Leider über längere Strecke wenig "Rath"
Man muss über dieser höchst erfolgreiche und bereits in mehrere Staffeln als
Fernsehserie (Babylon Berlin) eigentlich nichts grundsätzliches mehr sagen,
vielen Lesern und Leserinnen ist das Ergehen des ehemaligen Polizisten und
aktuell "toten ehemaligen Polizisten" Gereon Rath durchaus aus den
vorhergehenden 9 Bänden der Reihe gut bekannt. Dieser ist nun aus Amerika
zurückgekehrt, inkognito natürlich. Rath Senior liegt im Sterben. Denkt man
nach einer Reihe von Schlaganfällen, aber der alte Herr ist zäh, die Zeit
zieht sich sich und Gereon ist am Rhein gebunden, wo er bei einem alten Freund
seines Vaters, Konrad Adenauer, als eine Art Faktotum im Haus hilft.
Getreu der Linie der ganzen Reihe geht Kutscher aber natürlich auch die Zeit
selbst an. 1938. Druck auf das Sudetenland und die Tschechoslowakei,
Judenverfolgung in Deutschland, alles geht drunter und drüber, während
"Buddha" Gennart in der Mordkommission in Berlin weiter das alles zu
ignorieren scheint und mit seinen (ebenfalls Lesern und Leserinnen vertrauten)

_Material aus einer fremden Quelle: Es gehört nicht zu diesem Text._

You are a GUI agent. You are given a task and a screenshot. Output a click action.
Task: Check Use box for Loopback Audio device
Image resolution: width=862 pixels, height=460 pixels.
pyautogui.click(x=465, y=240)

Mitarbeitern weiterhin Gewaltverbrechen auf seine geniale Art und Weise (er
natürlich nurmehr vom Sofa aus ob der Leibesfülle) nachgeht.

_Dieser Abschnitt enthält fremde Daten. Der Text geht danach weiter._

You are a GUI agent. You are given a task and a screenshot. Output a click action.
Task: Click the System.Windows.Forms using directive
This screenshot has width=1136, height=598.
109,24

Wobei der neueste Fall überaus persönlich für die Familie Rath sein wird.
Denn ein HJ Junge wurde erschossen. Mit einer Waffe, die einem HJ Führer
(Rademann) von dessen "Ziehsohn" Fritze, wohl entwendet worden ist.

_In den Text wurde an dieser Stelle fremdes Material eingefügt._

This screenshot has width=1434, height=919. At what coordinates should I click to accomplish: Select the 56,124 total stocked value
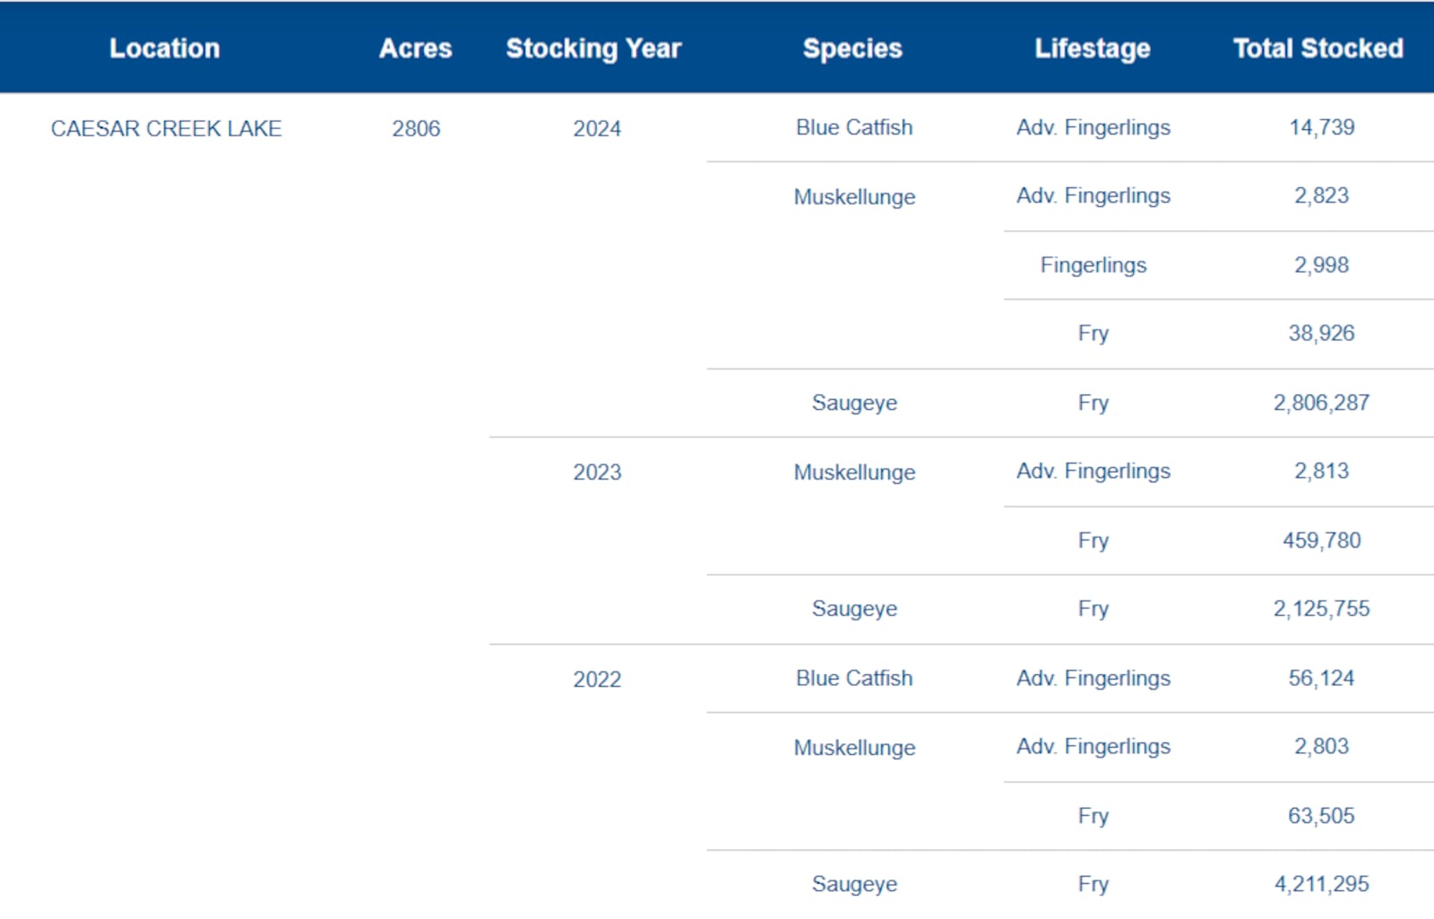pyautogui.click(x=1321, y=679)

Fritze, dessen geliebte Hannah nach einem erfolglosen Ausbruchversuchs, den
Fritze organisiert hatte, weiterhin Gefangene in der Irrenanstalt ist und nun
für eine OP verlegt wird. Eine OP, die sie scheinbar geplant von vorneherein
nicht überleben sollte. Und einiges an diesem Tod, aber auch was ein Kind
angeht, dass Hannah bekommen haben soll, führt umgehend zu den Raths. Denn
Charlotte Rath ist und bleibt ihrem "Fritze", auch wenn ein
Kontaktverbot besteht, eng verbunden.
Während die einen, trunken von der eigenen Macht inzwischen, ohne jede
Zurückhaltung auftreten, gerade Juden gegenüber, versuchen einige
charakterfeste Ermittler, den Fall neutral anzugehen. Soweit das möglich ist,
wenn man als Mordermittler einer Charlotte Rath gegenüber eine Menge
verborgener Gefühle entgegenbringt. Charlotte, die zwar diesen Gefühlen nicht
sympathisierenden gegenüber steht, auf der anderen Seite aber auch zunehmend
Zweifel an ihrer Ehe mit Gereon verspürt.
Fazit
So entfaltet sich ein gut dargestelltes und gut recherchiertes Stück
Zeitgeschichte, innerhalb derer die Protagonisten des Romans ihre Wege
versuchen, verdeckt zu halten und zu richten, was einem einfachen Menschen zu
richten möglich ist in diesen Zeiten. Wobei die Gefahren sich von allen Seiten
her zuziehen werden, SD und Gestapo und SS ihre Finger mehr und mehr im Spiel
haben und auch Gereon selbst mehr und mehr versucht, auf schwankendem Boden
festen Stand zu erhalten.
Wobei für lange Zeit zu Beginn des Werkes Gereon Rath mehr eine
"Nebenrolle" zugewiesen erhält. Die eigentliche "Musik des
Romans" spielt in Berlin und so rutscht Charlotte zunächst in die
"Hauptrolle" des Geschehens und des Mordfalles. Was ein wenig schade
ist, denn gerade das "Team" Charlotte und Gereon war in den
vorhergehenden Bänden Garant für Tempo und Spannung.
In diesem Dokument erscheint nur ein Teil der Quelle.